记录一次前端加密遇的坑

发表于 | 分类于
字数统计: 631字 | 阅读时长 ≈ 2分钟
记录一次在项目中解密过程遇到的坑。

一、背景:

一个银行较小的系统,数据包传输的值加密处理。故扣加解密代码编写脚本,以便测试方便 。

二、坑的由来:

过程:

抓包发现数据加密,意料之中,常规思路寻常分析加密函数。

看代码就能大致推测开发的水平好坏,看着前端代码,越看越乐。。。。

在console执行函数,出正解结果。接下来扣代码,写脚本:

报错,debug追踪一下。

发现引用的第三方包,弄了一个自执行函数,闭包了。。。查资料,发现自执行函数在函数内部定义的变量和函数就只能在函数内部访问,在外部无法访问,在该上下文环境中,调用函数时就提供了一个创建私有成员的方式,所以我执行脚本报错。

接下来做了N次尝试,这个问题困扰好久没解决,(没办法,js太差)

1.尝试解包。我错了,我高估了自己。

2.直接抽取关键代码。

3.看到是base64js,相直接扣出原版的base64试试,发现base64js是经过二次开发的,加密函数调用的他的方法原版没有。
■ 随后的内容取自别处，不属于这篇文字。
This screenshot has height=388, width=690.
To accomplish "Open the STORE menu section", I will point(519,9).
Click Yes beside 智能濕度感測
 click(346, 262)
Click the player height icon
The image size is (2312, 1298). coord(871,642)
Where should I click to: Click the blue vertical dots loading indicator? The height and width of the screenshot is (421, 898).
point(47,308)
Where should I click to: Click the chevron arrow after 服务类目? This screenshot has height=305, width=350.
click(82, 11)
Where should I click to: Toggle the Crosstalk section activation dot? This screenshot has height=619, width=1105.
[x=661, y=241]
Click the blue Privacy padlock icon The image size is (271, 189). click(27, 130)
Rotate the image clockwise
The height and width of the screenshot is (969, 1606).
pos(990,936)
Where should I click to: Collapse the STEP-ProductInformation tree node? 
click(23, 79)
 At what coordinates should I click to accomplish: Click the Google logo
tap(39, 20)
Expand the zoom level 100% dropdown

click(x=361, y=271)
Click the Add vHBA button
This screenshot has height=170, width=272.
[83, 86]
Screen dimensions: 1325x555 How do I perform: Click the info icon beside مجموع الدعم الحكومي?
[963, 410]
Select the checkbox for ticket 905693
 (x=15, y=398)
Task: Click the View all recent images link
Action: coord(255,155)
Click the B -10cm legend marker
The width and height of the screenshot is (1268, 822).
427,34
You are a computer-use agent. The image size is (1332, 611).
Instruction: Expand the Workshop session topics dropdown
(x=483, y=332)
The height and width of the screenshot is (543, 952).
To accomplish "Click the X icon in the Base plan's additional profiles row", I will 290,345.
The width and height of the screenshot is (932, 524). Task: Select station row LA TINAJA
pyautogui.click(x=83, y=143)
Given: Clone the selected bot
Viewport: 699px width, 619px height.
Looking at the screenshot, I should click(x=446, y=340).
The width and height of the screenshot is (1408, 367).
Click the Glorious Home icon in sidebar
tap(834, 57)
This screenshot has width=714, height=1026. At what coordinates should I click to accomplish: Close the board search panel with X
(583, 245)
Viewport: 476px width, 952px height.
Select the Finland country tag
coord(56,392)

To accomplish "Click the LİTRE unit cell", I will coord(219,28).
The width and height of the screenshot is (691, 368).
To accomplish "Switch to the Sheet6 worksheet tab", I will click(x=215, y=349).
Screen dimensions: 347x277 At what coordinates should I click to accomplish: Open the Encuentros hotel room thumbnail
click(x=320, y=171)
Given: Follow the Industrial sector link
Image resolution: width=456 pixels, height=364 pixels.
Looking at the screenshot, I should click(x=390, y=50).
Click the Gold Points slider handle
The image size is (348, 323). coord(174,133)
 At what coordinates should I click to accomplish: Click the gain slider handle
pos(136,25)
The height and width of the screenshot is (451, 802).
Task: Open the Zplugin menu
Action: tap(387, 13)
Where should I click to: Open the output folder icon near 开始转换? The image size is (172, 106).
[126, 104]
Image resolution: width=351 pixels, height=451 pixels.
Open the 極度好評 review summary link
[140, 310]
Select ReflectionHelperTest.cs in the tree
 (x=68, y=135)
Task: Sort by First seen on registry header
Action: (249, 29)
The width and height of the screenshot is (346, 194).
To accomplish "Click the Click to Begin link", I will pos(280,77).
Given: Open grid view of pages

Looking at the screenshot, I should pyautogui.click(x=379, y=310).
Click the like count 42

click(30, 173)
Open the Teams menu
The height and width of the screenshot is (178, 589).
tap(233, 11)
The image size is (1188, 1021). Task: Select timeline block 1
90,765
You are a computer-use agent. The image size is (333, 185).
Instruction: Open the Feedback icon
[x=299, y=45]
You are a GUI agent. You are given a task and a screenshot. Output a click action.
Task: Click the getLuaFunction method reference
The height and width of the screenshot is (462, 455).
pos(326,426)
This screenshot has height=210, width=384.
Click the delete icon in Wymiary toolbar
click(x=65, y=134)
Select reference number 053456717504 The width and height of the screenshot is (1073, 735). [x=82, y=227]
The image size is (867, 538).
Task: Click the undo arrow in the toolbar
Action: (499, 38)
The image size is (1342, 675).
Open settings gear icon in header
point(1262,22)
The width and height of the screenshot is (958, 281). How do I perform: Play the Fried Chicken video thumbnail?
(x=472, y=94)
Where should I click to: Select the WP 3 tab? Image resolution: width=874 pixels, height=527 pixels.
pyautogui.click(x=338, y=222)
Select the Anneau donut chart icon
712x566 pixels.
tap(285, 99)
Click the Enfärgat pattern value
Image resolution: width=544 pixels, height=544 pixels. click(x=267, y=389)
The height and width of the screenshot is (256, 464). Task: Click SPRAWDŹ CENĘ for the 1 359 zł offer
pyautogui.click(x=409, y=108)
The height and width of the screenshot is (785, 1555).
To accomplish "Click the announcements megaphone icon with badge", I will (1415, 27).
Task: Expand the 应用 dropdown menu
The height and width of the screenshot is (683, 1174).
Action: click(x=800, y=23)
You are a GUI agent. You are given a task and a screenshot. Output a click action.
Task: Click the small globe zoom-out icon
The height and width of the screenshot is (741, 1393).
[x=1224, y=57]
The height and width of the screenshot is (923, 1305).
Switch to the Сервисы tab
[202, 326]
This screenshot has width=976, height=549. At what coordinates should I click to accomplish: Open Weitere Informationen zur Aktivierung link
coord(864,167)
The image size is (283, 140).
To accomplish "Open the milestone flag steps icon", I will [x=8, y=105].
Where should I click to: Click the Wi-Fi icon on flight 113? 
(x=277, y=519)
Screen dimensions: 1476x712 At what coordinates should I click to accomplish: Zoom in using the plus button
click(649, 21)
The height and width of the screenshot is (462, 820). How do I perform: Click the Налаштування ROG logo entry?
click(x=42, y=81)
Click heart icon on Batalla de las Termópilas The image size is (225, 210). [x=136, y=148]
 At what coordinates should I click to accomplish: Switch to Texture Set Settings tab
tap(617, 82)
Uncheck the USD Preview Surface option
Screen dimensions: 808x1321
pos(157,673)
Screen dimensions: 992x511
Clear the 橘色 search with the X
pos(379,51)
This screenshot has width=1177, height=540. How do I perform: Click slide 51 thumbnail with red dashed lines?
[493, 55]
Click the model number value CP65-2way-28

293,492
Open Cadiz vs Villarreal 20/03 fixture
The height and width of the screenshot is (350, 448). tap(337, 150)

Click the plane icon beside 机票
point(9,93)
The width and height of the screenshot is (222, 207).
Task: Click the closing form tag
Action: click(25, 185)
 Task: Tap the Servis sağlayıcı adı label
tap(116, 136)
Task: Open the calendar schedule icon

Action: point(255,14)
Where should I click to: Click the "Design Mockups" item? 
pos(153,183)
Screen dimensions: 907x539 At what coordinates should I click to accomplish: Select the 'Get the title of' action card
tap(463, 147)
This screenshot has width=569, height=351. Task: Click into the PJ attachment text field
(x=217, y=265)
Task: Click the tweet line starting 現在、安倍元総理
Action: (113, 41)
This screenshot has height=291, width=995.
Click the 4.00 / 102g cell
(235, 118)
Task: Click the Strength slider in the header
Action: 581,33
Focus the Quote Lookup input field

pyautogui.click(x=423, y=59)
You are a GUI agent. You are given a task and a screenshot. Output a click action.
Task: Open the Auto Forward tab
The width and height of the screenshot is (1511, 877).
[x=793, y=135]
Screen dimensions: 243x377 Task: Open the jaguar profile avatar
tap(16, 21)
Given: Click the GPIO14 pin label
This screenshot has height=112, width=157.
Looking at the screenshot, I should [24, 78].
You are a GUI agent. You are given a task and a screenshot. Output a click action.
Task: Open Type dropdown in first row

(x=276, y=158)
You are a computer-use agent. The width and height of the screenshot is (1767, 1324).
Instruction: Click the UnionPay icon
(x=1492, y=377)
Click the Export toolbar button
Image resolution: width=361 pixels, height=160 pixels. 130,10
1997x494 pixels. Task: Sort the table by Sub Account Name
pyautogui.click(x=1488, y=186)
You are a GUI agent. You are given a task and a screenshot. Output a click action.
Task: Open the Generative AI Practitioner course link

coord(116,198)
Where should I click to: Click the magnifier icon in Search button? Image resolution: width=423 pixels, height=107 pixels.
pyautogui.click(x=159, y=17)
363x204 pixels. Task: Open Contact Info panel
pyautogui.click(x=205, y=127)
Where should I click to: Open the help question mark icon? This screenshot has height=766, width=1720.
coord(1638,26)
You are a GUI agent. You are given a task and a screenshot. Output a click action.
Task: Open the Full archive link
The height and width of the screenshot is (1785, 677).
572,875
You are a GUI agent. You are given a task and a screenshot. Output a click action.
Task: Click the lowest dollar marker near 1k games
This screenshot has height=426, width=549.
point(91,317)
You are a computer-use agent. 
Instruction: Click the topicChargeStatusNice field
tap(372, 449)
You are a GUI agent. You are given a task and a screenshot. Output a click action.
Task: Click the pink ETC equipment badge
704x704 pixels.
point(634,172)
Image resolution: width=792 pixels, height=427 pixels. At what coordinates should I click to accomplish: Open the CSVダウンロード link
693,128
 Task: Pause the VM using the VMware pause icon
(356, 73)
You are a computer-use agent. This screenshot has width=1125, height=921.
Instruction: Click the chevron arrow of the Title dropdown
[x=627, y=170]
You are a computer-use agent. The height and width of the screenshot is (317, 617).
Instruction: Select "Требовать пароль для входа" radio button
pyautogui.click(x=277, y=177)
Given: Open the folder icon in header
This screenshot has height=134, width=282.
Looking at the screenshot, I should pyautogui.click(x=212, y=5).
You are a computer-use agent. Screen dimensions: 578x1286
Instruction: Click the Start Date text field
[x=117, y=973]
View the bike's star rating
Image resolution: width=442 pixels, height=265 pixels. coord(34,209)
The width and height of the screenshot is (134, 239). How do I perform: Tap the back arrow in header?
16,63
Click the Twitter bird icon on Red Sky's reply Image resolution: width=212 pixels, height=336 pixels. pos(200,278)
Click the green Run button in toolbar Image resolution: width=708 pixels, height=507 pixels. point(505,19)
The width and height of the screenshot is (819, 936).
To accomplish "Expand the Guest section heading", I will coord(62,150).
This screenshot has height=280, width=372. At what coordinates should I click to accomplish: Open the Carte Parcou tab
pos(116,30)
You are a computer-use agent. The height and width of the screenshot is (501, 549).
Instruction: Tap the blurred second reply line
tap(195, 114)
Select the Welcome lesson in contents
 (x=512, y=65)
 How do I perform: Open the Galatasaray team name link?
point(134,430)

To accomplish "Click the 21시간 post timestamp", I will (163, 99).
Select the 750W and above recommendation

4.在nodejs上执行不成功,用python调用js执行看下。结果一样。

5.。。。。。

时间成本太高了,,,换方案吧,估计不在我能力范围内。

三、替代方案:

这就是没办法的办法,直接在snippets工具中执行测试脚本。

1
2
3
4
5
6
7
8
9
10
11
12
13
14
15
16
17
18
19
20
21
22
23
24
25
26
var sm4Test = function(text) {
    var a = "11HDESaAhiHHugDz";
    function encrypt(text) {
        console.log("-----------------------------------")
        encryptText = new sm4utils(a).encryptData_ECB(text);
        console.info("明文是:" + text)
        console.info("加密结果是:" + encryptText);
        console.log("-----------------------------------")
    }
    function decrypt(text) {
        plainText = new sm4utils(a).decryptData_ECB(text);
        console.info("明文是:" + text)
        console.log("解密结果是:" + plainText)
        console.log("-----------------------------------")

    }
    return {
        encrypt: encrypt,
        decrypt: decrypt
    }
}

var text = "exAcymtIEQj2Y0ul8aIOag==";
var obj = new sm4Test();
obj.encrypt(text);
obj.decrypt(text);

结果如下:

可看到结果正常返回,虽然没有使用nodejs看起来顺眼,但比在console中进行批量操作要省事的多,为折中办法。

四、总结:

简单总结自执行函数:

1.基本格式:

1
(function () { /* code */ } (args));

2.作用:

  • js中没有块级作用域,用来隔离作用域避免污染,或者截断作用域链,避免闭包造成引用变量无法释放。
  • 利用立即执行特性,返回需要的业务函数或对象,避免每次通过条件判断来处理。